▶ [Given task]:
Copy out every one of the following records line for line, with no changes.

▶ [Dataset records]:
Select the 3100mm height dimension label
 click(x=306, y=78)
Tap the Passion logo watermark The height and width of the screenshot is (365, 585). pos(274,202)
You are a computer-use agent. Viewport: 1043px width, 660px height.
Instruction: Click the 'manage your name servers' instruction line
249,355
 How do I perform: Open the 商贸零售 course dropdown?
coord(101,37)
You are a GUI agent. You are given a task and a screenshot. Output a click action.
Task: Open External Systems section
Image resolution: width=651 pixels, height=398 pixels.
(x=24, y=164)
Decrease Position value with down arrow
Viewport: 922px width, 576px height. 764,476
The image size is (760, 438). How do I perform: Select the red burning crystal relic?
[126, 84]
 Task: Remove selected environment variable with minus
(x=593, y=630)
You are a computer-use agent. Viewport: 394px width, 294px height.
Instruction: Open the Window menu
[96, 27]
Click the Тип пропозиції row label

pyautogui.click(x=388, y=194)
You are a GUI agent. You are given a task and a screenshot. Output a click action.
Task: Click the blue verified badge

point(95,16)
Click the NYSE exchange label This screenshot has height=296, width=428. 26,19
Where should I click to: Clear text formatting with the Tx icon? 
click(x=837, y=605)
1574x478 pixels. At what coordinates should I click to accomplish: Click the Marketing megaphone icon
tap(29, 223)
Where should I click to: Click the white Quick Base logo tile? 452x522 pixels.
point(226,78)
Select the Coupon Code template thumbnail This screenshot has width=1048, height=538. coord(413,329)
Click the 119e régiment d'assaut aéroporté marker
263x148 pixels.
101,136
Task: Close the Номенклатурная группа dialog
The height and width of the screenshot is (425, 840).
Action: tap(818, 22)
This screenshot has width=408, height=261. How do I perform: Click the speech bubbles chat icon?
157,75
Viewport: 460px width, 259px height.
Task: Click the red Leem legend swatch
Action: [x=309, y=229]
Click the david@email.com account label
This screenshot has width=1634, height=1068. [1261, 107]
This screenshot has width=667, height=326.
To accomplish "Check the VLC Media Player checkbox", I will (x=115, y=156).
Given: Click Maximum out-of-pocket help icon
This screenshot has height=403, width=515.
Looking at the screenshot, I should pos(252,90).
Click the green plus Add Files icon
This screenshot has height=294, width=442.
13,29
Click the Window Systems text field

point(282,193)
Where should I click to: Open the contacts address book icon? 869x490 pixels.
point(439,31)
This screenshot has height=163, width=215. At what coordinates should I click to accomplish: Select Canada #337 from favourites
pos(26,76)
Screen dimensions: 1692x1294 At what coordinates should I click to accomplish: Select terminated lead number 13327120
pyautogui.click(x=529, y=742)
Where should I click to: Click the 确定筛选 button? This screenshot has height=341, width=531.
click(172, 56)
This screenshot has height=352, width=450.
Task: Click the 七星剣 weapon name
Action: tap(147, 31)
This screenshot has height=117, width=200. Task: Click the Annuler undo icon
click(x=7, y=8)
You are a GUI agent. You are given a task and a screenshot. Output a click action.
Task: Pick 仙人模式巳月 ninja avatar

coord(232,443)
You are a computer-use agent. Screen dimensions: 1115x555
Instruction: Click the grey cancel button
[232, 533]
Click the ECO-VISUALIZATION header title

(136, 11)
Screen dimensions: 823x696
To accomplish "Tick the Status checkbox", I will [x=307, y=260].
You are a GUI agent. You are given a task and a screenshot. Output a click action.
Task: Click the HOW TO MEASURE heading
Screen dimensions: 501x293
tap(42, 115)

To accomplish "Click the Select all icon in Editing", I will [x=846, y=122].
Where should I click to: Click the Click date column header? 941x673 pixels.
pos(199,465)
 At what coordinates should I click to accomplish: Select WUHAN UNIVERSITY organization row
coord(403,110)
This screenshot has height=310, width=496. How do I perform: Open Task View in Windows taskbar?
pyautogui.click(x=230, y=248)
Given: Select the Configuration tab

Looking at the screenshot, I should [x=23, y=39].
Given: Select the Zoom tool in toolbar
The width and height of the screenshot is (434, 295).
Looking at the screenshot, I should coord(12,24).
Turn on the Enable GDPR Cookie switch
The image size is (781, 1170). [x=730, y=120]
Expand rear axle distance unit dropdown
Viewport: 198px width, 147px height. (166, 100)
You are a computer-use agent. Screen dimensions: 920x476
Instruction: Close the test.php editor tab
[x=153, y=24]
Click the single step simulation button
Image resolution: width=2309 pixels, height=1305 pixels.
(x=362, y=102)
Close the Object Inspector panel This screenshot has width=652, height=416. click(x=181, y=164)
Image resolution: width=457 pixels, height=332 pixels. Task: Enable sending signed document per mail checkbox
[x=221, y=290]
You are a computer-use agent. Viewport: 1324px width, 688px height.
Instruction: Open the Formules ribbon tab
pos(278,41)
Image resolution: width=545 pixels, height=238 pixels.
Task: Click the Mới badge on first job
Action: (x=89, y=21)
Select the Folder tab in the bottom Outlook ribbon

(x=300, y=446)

▶ [Answer]:
Select the 3100mm height dimension label
 click(x=306, y=78)
Tap the Passion logo watermark The height and width of the screenshot is (365, 585). pos(274,202)
You are a computer-use agent. Viewport: 1043px width, 660px height.
Instruction: Click the 'manage your name servers' instruction line
249,355
 How do I perform: Open the 商贸零售 course dropdown?
coord(101,37)
You are a GUI agent. You are given a task and a screenshot. Output a click action.
Task: Open External Systems section
Image resolution: width=651 pixels, height=398 pixels.
(x=24, y=164)
Decrease Position value with down arrow
Viewport: 922px width, 576px height. 764,476
The image size is (760, 438). How do I perform: Select the red burning crystal relic?
[126, 84]
 Task: Remove selected environment variable with minus
(x=593, y=630)
You are a computer-use agent. Viewport: 394px width, 294px height.
Instruction: Open the Window menu
[96, 27]
Click the Тип пропозиції row label

pyautogui.click(x=388, y=194)
You are a GUI agent. You are given a task and a screenshot. Output a click action.
Task: Click the blue verified badge

point(95,16)
Click the NYSE exchange label This screenshot has height=296, width=428. 26,19
Where should I click to: Clear text formatting with the Tx icon? 
click(x=837, y=605)
1574x478 pixels. At what coordinates should I click to accomplish: Click the Marketing megaphone icon
tap(29, 223)
Where should I click to: Click the white Quick Base logo tile? 452x522 pixels.
point(226,78)
Select the Coupon Code template thumbnail This screenshot has width=1048, height=538. coord(413,329)
Click the 119e régiment d'assaut aéroporté marker
263x148 pixels.
101,136
Task: Close the Номенклатурная группа dialog
The height and width of the screenshot is (425, 840).
Action: tap(818, 22)
This screenshot has width=408, height=261. How do I perform: Click the speech bubbles chat icon?
157,75
Viewport: 460px width, 259px height.
Task: Click the red Leem legend swatch
Action: [x=309, y=229]
Click the david@email.com account label
This screenshot has width=1634, height=1068. [1261, 107]
This screenshot has width=667, height=326.
To accomplish "Check the VLC Media Player checkbox", I will (x=115, y=156).
Given: Click Maximum out-of-pocket help icon
This screenshot has height=403, width=515.
Looking at the screenshot, I should pos(252,90).
Click the green plus Add Files icon
This screenshot has height=294, width=442.
13,29
Click the Window Systems text field

point(282,193)
Where should I click to: Open the contacts address book icon? 869x490 pixels.
point(439,31)
This screenshot has height=163, width=215. At what coordinates should I click to accomplish: Select Canada #337 from favourites
pos(26,76)
Screen dimensions: 1692x1294 At what coordinates should I click to accomplish: Select terminated lead number 13327120
pyautogui.click(x=529, y=742)
Where should I click to: Click the 确定筛选 button? This screenshot has height=341, width=531.
click(172, 56)
This screenshot has height=352, width=450.
Task: Click the 七星剣 weapon name
Action: tap(147, 31)
This screenshot has height=117, width=200. Task: Click the Annuler undo icon
click(x=7, y=8)
You are a GUI agent. You are given a task and a screenshot. Output a click action.
Task: Pick 仙人模式巳月 ninja avatar

coord(232,443)
You are a computer-use agent. Screen dimensions: 1115x555
Instruction: Click the grey cancel button
[232, 533]
Click the ECO-VISUALIZATION header title

(136, 11)
Screen dimensions: 823x696
To accomplish "Tick the Status checkbox", I will [x=307, y=260].
You are a GUI agent. You are given a task and a screenshot. Output a click action.
Task: Click the HOW TO MEASURE heading
Screen dimensions: 501x293
tap(42, 115)

To accomplish "Click the Select all icon in Editing", I will [x=846, y=122].
Where should I click to: Click the Click date column header? 941x673 pixels.
pos(199,465)
 At what coordinates should I click to accomplish: Select WUHAN UNIVERSITY organization row
coord(403,110)
This screenshot has height=310, width=496. How do I perform: Open Task View in Windows taskbar?
pyautogui.click(x=230, y=248)
Given: Select the Configuration tab

Looking at the screenshot, I should [x=23, y=39].
Given: Select the Zoom tool in toolbar
The width and height of the screenshot is (434, 295).
Looking at the screenshot, I should coord(12,24).
Turn on the Enable GDPR Cookie switch
The image size is (781, 1170). [x=730, y=120]
Expand rear axle distance unit dropdown
Viewport: 198px width, 147px height. (166, 100)
You are a computer-use agent. Screen dimensions: 920x476
Instruction: Close the test.php editor tab
[x=153, y=24]
Click the single step simulation button
Image resolution: width=2309 pixels, height=1305 pixels.
(x=362, y=102)
Close the Object Inspector panel This screenshot has width=652, height=416. click(x=181, y=164)
Image resolution: width=457 pixels, height=332 pixels. Task: Enable sending signed document per mail checkbox
[x=221, y=290]
You are a computer-use agent. Viewport: 1324px width, 688px height.
Instruction: Open the Formules ribbon tab
pos(278,41)
Image resolution: width=545 pixels, height=238 pixels.
Task: Click the Mới badge on first job
Action: (x=89, y=21)
Select the Folder tab in the bottom Outlook ribbon

(x=300, y=446)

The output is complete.